Angin malam yang bertiup menusuk tulang, suara gesekan daun yang tersapu menimbulkan bunyi, Nayra duduk dengan menumpu pada lutut, sedang menyerap seluruh energi dan ingatan masa lalunya ketika ia memiliki kekuatan sejak dilahirkan ke bumi. Kekuatan yang diwariskan turun temurun oleh moyangnya.
"Ayah, ibu. Apakah musuh kalian orang yang sama yang sekarang mengganggu ku?"
Pertanyaan Nayra dibalas dengan tawa kekehan entah dari siapa, suara bisikan yang menggoda untuk menyerap lebih banyak energi dan melakukan balas dendam secara sadis, menuntut balas dendam lebih keji melebihi kematian orang tuanya.
"Kamu harus Hati-hati dan jangan lupakan Shalat dan mengaji, karena dengan begitu Allah terus menjaga kamu."
"Insya Allah, Kyai."
"Jangan berkomplot dengan ilmu Hitam ya, Nayra."

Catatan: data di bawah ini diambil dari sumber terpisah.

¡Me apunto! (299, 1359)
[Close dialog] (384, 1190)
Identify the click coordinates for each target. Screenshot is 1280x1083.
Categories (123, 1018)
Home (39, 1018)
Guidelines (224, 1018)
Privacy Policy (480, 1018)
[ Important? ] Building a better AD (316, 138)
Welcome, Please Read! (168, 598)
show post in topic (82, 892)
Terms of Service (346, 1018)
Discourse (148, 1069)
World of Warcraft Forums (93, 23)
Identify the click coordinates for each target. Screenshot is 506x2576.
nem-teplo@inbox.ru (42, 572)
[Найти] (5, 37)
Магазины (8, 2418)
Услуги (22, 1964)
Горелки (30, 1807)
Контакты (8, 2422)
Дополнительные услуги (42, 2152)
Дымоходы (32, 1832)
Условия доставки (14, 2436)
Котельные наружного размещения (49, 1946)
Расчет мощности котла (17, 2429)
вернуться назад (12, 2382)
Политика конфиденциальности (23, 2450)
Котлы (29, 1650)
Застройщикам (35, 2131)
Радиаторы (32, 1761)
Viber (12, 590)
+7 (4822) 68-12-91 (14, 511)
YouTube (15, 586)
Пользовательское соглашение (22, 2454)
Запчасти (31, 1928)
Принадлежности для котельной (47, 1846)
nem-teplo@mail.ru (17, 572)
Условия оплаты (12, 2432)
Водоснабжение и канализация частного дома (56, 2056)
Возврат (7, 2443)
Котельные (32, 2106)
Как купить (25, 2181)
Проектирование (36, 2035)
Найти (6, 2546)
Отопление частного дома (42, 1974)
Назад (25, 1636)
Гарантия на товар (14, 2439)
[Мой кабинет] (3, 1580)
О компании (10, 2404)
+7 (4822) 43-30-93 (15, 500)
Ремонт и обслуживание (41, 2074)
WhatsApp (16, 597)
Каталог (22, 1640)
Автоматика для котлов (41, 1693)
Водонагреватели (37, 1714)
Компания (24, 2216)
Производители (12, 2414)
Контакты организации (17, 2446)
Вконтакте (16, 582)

Nasehat kyai Mahmud tiba-tiba saja terlintas di ingatan Nayra, begitu pula dengan keluarga Adam yang sudah menjaganya dengan baik.
Nayra melepaskan tangannya dari puing-puing rumahnya yang hancur, napasnya tersengal. Matanya menyala dan meredup berulang kali.
Suara derap langkah cepat mendekatinya. "Nayra!" Adam berlari bersama Rio dan Dewa memasuki hutan yang diikuti beberapa sesepuh desa dan menemukan Nayra sedang berdiri membelakangi mereka.
"Biarkan dia melakukan tugas yang tidak bisa dia langgar," ucap seorang kakek berusia tujuh puluh tahun.
"Aku tidak akan membiarkan putriku bersekutu dengan setan." Adam mendekati Nayra dan menyentuh pundaknya.
Nayra tersenyum menakutkan dengan kedua matanya yang memerah.
"Nayra! sadarlah!" Adam mengguncang pelan tubuh Nayra. "Istighfar, Nayra!"
Rio meraih tangan Nayra yang mengepal. "Nayra, kembalilah pada kami."
Dewa memeluk tubuh Nayra dari belakang yang berdiri mematung menghadap Adam. "Nayra, berserah dirilah kepada Allah."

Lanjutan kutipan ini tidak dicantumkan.